I guess I should be thrilled that hundreds of corporations have decided to take this burden off my shoulders by investing in CRM programs. I am flattered. From multimillion-dollar software installations to guys with 3 x 5 cards, somebody out there is trying to keep up, keep track and keep selling me.

The problem is I’m an odd duck. So are most people. We don’t really do what we say. We can be distracted and rerouted by deals and offers. We change our minds easily and frequently. We take advice from unqualified strangers at cocktail parties. We can be sidetracked by slick design.
And for large categories of goods and services we either don’t care or we do care very much but we don’t show it. Marketers spend too much time buying increasingly complex “M” solutions and not enough time understanding “Cs”. The greatest enemy of CRM is unmet expectations. Gartner projects that 55% of CRM efforts in telecom will fail to demonstrate a positive ROI. All
that time, energy and money without any movement along the relationship continuum and no positive cash flow to show for it.

When all the bells and whistles are stripped away, CRM rests on three fundamental direct marketing principles. All that time, money and energy is spent trying to capitalize on these truths which drive every direct marketer.

1. Birds of a Feather Flock Together. If you can find the demographic/psychographic patterns that define your most valuable or most frequent customers – you can better serve them and find more of them easily.

2. RFM Matters. If somebody takes an action, it’s easier to get them to do it again. The sooner the better. And if you watch how much they spend you’ll get a feel for how much they could be worth to you as a customer.

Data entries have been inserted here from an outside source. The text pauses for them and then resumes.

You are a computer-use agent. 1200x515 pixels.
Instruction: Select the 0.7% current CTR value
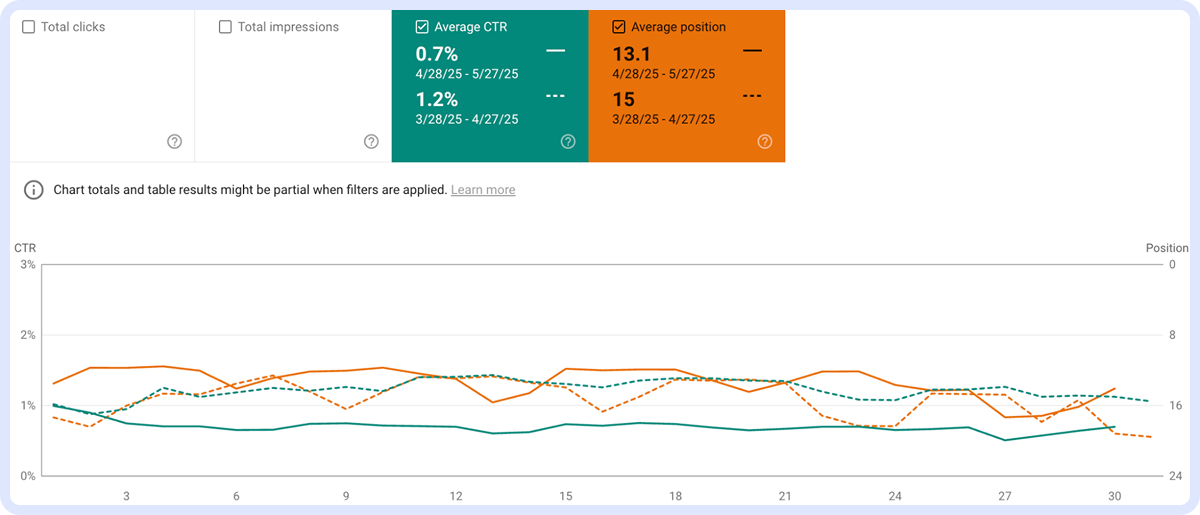pos(437,54)
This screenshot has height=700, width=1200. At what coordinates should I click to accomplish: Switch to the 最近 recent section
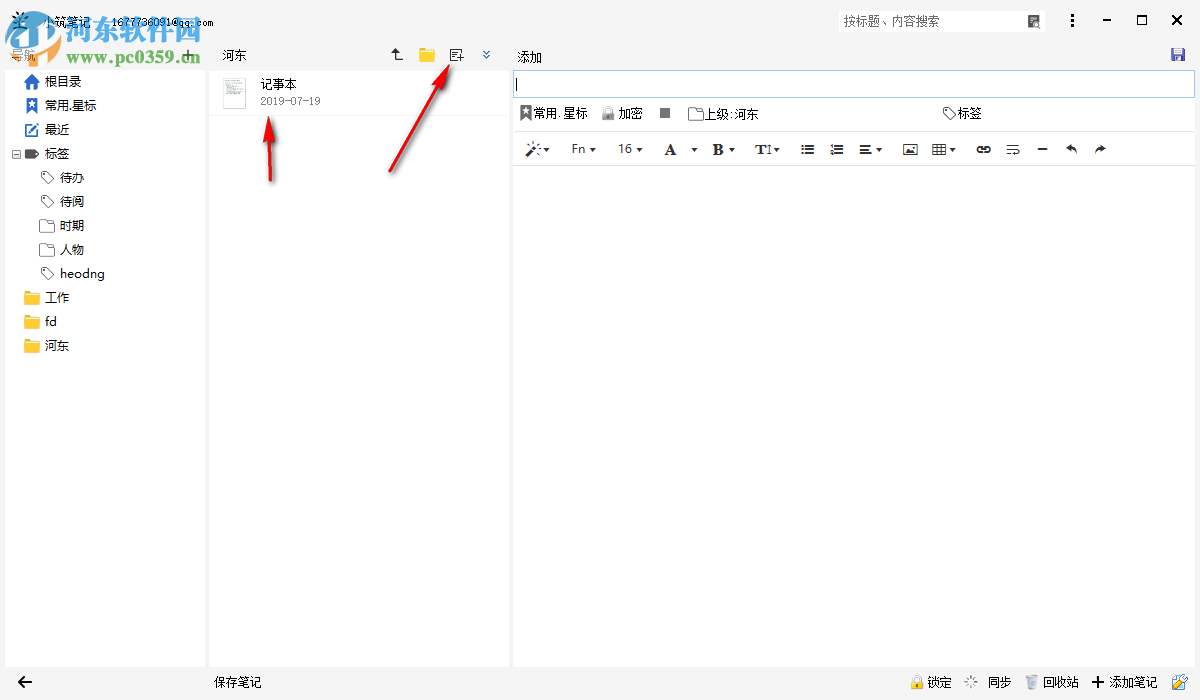(57, 129)
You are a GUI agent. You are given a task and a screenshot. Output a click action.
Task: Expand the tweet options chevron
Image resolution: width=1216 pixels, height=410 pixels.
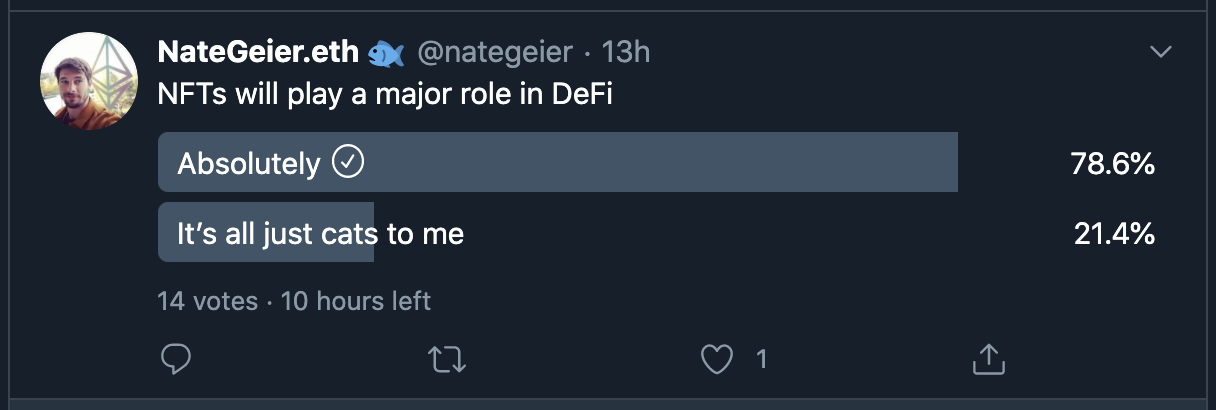tap(1160, 52)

That’s why cataloguers put offers in your shipping bag and send you a new catalogue as soon as you buy. Its all about recency, frequency and monetary
value.

3. 80/20 Rules. 20% of your customers yield 80% of your volume. Ideally if you can identify the 20%, you can communicate with them much more cheaply and thereby maintain volume while increasing margin. This fantasy of finding the 20% explains why packaged goods marketers keep trying to do CRM in spite of successive failures, total lack of understanding and
products that usually sell for less than five bucks.

Getting all the data entered correctly, kept current and aggregating personal info, buying stats, appended data, model scores and the results of email campaigns, coupon redemption or store visits could keep teams of programmers, analysts, coders and marketing research types busy for years. Imagine the costs and the time required, especially if you have legacy ERP systems, scanner data and warring business units with private stashes of numbers.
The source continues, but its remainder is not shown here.